More than 100,000 prints, drawings, paintings, photographs and other media, ranging from the 14th century to the present day, and geographically from Japan and China in the east through Tibet and India to Turkey, Europe and the Americas, with smaller collections dealing with Africa and Australasia. In accordance with Wellcome's philosophy, the works show the historical and cultural contexts of medicine as well as internal developments in medical techniques and practices.

===Moving image and sound collections===

More than 4,000 films and videos and 1,500 audio tapes, both broadcast and non-broadcast, covering the many and varied aspects of medicine: social and clinical areas of science, historical and current topics, physical and psychological aspects of health and surgery.
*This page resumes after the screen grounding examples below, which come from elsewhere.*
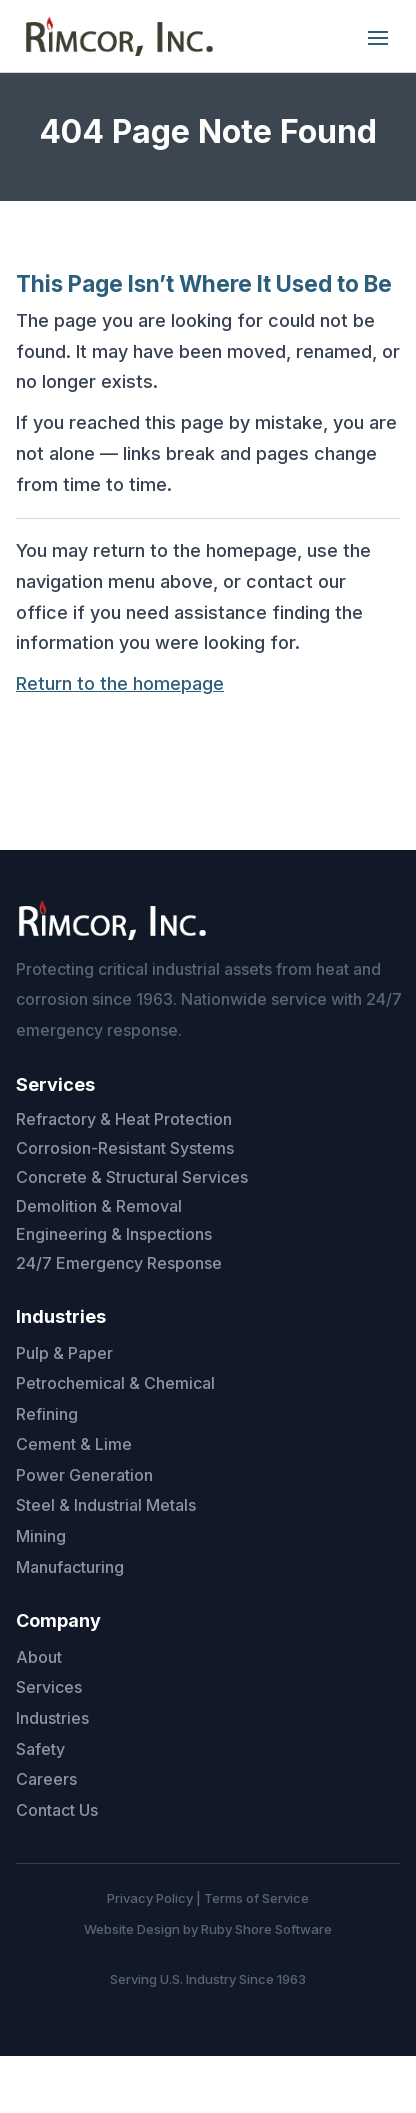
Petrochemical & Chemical (115, 1383)
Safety (40, 1749)
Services (49, 1687)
Some of these titles are available through a YouTube channel.

===Wellcome images===

A selection of images from the Wellcome Library's collections were included in Wellcome Images, from illustrations in manuscripts and rare books to painting, prints and photographs. In January 2014 these images were released under a Creative Commons-Attribution licence for commercial and non-commercial use. 97,455 of these CC-licensed images have been bulk-uploaded to Wikimedia Commons. Wellcome Images also had a large collection of contemporary clinical and biomedical images from teaching hospitals, research laboratories and photographers throughout the UK and beyond.
These were freely available for download for personal, academic teaching or study use, also under Creative Commons licences.

In 2017, Wellcome Images was closed and the images made available through the main catalogue search at wellcomecollection.org under Creative Commons and Public Domain licenses.

==Wikimedian in residence==

From May 2016 until October 2017, the Wellcome Library was host to a Wikimedian in residence, jointly supported by Wikimedia UK. The residency's aims included improving the visibility and use of images from the Wellcome uploaded to Wikimedia Commons, training staff and visitors how to edit, and helping to improve medicine and history of medicine content on Wiki-projects (particularly pages on mental health).